Q&A: Where There's a Will?

Q I own a co-op apartment in the West Village and my girlfriend owns a house in Bucks County, PA, but works in New York City. We both want to enter into a mutual "living estate" will where either of us will have the right to live in each other's homes if one should predecease first. Doing it in Pennsylvania real estate is not a problem on her side. The problem is how could an agreement like this be properly constructed in a New York City co-op, if at all.

—Estate Planner

A “This is really a combination of a real estate question and estate planning,” says co-op and real estate attorney C. Jaye Berger, Esq., principal at the Law Offices of C. Jaye Berger in New York.

“When your girlfriend stays at your co-op apartment, she has no real “rights” to the apartment. She is just a guest. Under the proprietary lease, she is not even a family member entitled to occupy the apartment. In fact, if she were to stay there without you also being in the apartment, you might find that your co-op would complain about her occupancy.

“Many buildings require that the shareholder be staying in the apartment with the guest. There may also be restrictions on how long a guest can stay in the apartment. For example, if you were away on business and she was staying alone in the apartment for sixty days, they might consider her to be a subtenant and ask you to fill out the necessary paperwork and pay the sublet fees.
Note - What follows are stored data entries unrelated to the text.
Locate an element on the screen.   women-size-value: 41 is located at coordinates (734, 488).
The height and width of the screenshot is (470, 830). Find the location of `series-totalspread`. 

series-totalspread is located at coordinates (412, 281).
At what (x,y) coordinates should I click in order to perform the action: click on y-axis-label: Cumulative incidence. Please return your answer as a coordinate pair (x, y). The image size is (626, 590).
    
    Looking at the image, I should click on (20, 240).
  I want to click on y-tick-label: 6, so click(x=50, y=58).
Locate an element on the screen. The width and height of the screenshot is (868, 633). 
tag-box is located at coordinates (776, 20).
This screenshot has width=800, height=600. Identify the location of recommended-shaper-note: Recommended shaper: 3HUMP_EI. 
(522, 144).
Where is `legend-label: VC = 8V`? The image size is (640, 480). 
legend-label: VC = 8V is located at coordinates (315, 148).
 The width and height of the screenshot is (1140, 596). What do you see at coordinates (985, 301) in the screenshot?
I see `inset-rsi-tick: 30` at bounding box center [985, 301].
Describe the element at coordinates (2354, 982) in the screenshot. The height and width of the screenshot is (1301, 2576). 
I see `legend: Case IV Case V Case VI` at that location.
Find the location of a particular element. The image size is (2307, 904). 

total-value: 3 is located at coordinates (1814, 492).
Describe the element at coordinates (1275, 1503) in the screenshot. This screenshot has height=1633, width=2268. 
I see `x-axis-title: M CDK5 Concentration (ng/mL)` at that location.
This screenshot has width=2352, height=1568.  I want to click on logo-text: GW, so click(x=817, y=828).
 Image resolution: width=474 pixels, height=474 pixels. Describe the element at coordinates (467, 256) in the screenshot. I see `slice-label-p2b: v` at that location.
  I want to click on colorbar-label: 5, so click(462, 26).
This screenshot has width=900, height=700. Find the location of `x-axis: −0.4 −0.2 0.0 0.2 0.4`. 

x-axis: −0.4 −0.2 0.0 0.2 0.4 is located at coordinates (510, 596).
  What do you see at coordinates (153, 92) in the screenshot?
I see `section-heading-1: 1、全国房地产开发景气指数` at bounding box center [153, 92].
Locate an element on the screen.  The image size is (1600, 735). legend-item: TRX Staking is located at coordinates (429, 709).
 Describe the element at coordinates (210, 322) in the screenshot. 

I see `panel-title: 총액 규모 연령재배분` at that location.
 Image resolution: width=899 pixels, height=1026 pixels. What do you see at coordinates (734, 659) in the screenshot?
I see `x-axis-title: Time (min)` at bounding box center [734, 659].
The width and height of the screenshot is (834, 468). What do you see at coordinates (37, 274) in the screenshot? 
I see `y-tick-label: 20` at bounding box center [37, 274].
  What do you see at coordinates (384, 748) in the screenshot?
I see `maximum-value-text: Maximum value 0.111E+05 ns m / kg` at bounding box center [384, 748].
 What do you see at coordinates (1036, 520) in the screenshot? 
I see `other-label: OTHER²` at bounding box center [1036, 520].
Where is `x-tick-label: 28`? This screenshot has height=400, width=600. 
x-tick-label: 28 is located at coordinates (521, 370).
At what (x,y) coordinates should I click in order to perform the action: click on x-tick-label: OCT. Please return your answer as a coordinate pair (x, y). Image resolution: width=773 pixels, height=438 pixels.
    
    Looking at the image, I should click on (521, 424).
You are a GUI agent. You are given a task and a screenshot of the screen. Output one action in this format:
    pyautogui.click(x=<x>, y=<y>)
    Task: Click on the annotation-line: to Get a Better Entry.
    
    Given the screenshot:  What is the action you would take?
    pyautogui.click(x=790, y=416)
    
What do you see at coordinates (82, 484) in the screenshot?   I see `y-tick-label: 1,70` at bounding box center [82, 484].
“When you talk about living in each other's homes if one of you should predecease, you are really mixing in the concept of "joint tenants" or "tenants with the right of survivorship." This involves having both of you on the stock certificate. If you are not both on the stock certificate, if you were to die, the heir(s) who inherit the shares to your apartment would be able to ask her to move. You could put her on the stock certificate, but you would then be giving her an interest in the shares to the apartment and the building might want to review her financials. before allowing the transfer.

“This is really a very complicated question and you should definitely consult with legal counsel. The issue for the house in Pennsylvania would involve Pennsylvania law and you would need to consult an attorney there. The other alternative is to get married. If you do that, then you could be tenants by the entirety and the living spouse would inherit the shares as a matter of law.”